AGCamry09 03-17-2010 04:57 AM

Which gas brand is the best?
There are so many gas brands in market these days (Shell, Citgo, Sunoco, BP, Hess, Mobil, Chevron, ...) and recently a friend suggested using Mobil over Sunoco not only pushes his MPG high but he can also feel the smoothness in his driving.

Is it true that one brand is better than the other? And if so, which brands in market are better than the others?

Westech 03-17-2010 08:21 PM

Here in my corner of the Sunshine State, St. Petersburg, our gas comes with at least 10% Ethanol whether we want it or not. Speaking just for myself, I've found that the higher the Ethanol content, the lower the mileage in direct proportion to the percentage of Ethanol i.e. a 10% increase of Ethanol results in a 10% decrease in gas mileage.

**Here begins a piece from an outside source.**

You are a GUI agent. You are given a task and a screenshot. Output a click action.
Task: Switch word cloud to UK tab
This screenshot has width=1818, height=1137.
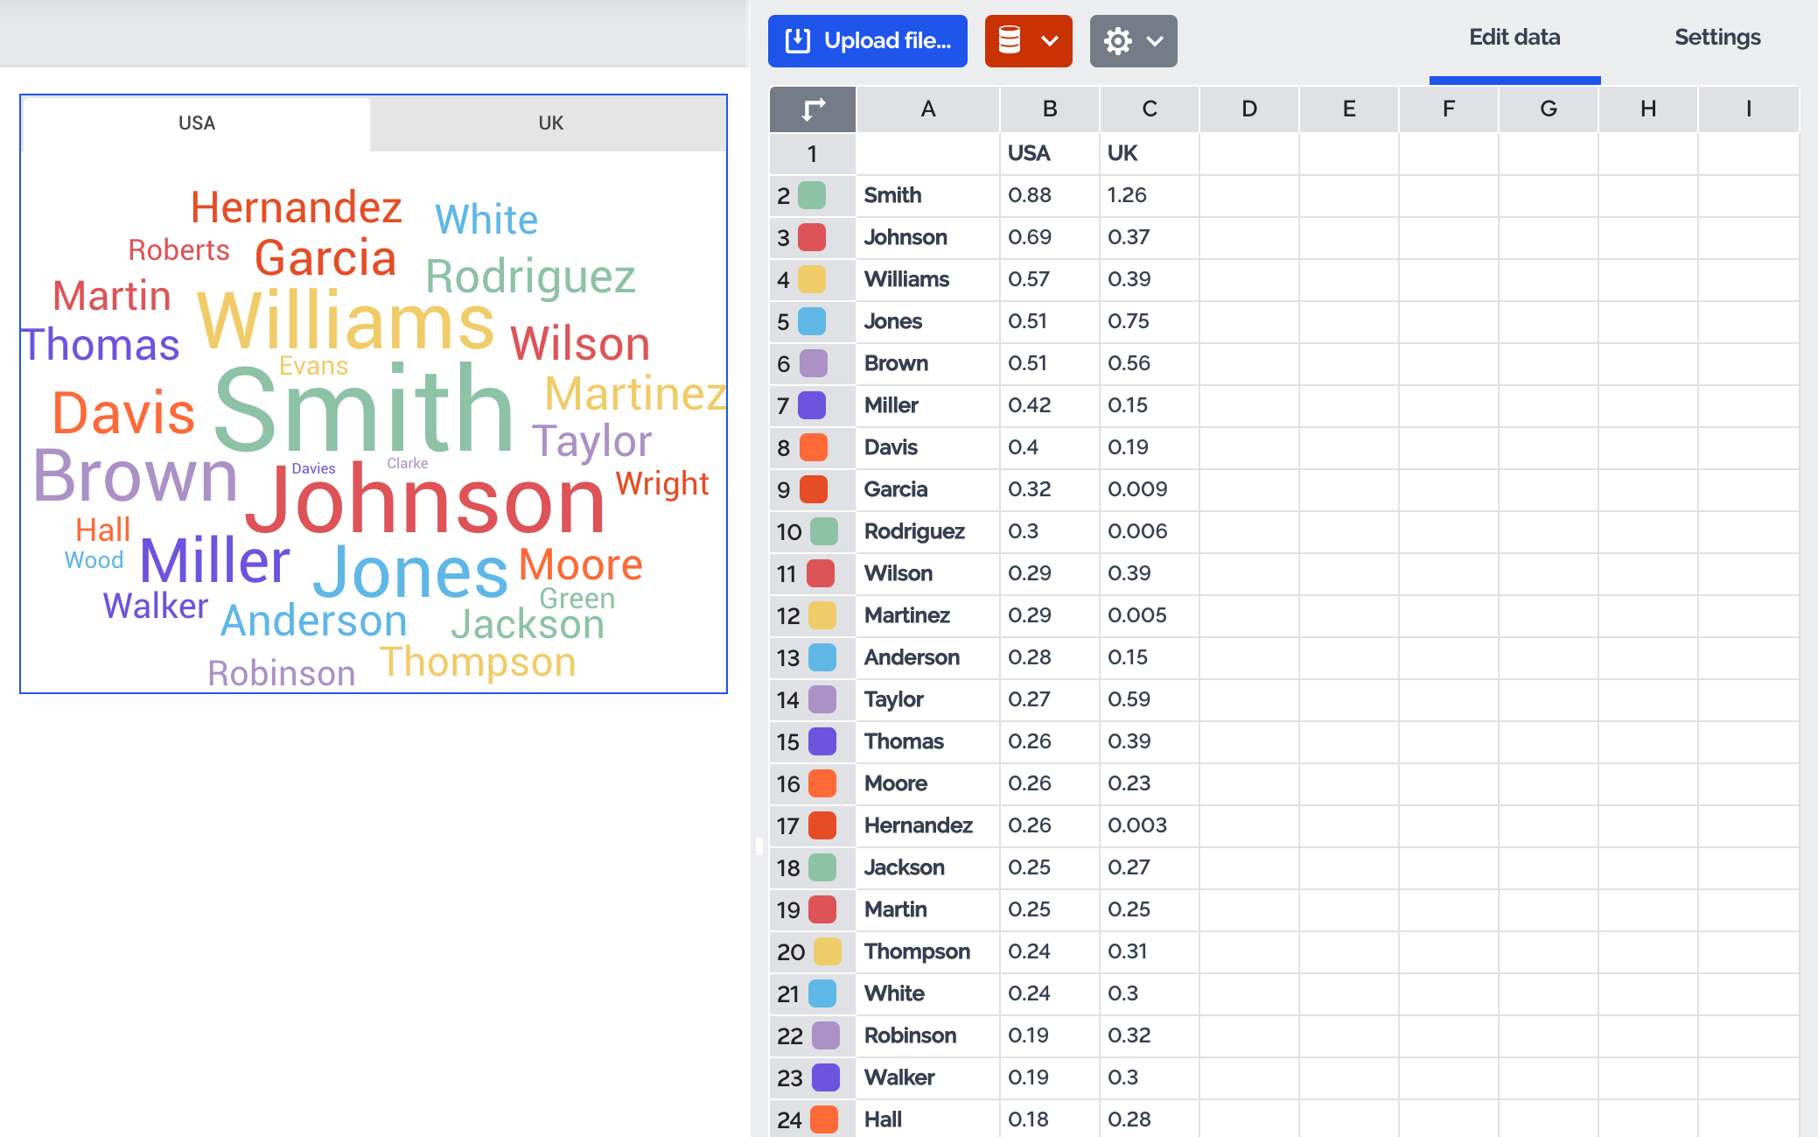[550, 123]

Having said all that I've found Mobil has been the best for our vehicles: PT Cruiser, BMW Z-3, old BMW motercycle and Citgo, by far, the worst.

All this is just my humble opinion.

BDC 03-17-2010 11:11 PM

10% less mileage for E10 over pure gas is totally bogus. The difference is around 1-2%, and when I logged mileage of E10 vs pure gas over about 20-30 tanks of each, I found that there was a noticeable difference and that it was around 2%. There have been some reports that certain stations use more than 10% ethanol in their E10, but not the 40-50% ethanol that you would need to see a 10% drop in mileage.

Different pure gas blends all will get virtually the same mileage. The amount of additives in each are so small that they don't make much difference, and the measuring error (i.e. topping it off) is much more significant, no matter how good you think you are at topping off your tank. Gas is gas and all brands have basically the same energy content. But the additives in the good gas can keep the fuel injectors much cleaner and prevent deposits from forming in them -- which is very important in the long term. 10 to 15-year-old injectors usually have 3-5% flow disparity between them, which translates directly to smoothness and mpg as that means the richest cylinder is 3-5% richer than the leanest cylinder. However that's only an issue in the long term.

Brands like Shell and Chevron are usually the best (and most expensive) but 76/Conoco Phillips is relatively cheap and I've heard it's one of the higher quality gasolines.

phydeaux 03-18-2010 02:15 AM

I've used a few different brands with my MINI, and did notice a difference not only in MPG, but also the feel of the car, as the original poster mentions. When using Arco/Safeway, the engine felt "rougher", more prone to a "cold start stumble", which is something mentioned a lot in various MINI forums, both local and national. When moving to a Top Tier gas (http://www.toptiergas.com), I've noticed that my MPG is a little higher (heavy right foot not withstanding), and the "cold start stumble" is gone. The engine feels smoother over the entire range from first start in the morning until I pull into work, 30+ miles later.

As such, I never use the cheaper priced gas. Yes, I pay more per gallon, but that difference only equates to a couple bucks more per tank. Worth it, IMO, if it means the engine is going to last longer because I'm using a higher quality product.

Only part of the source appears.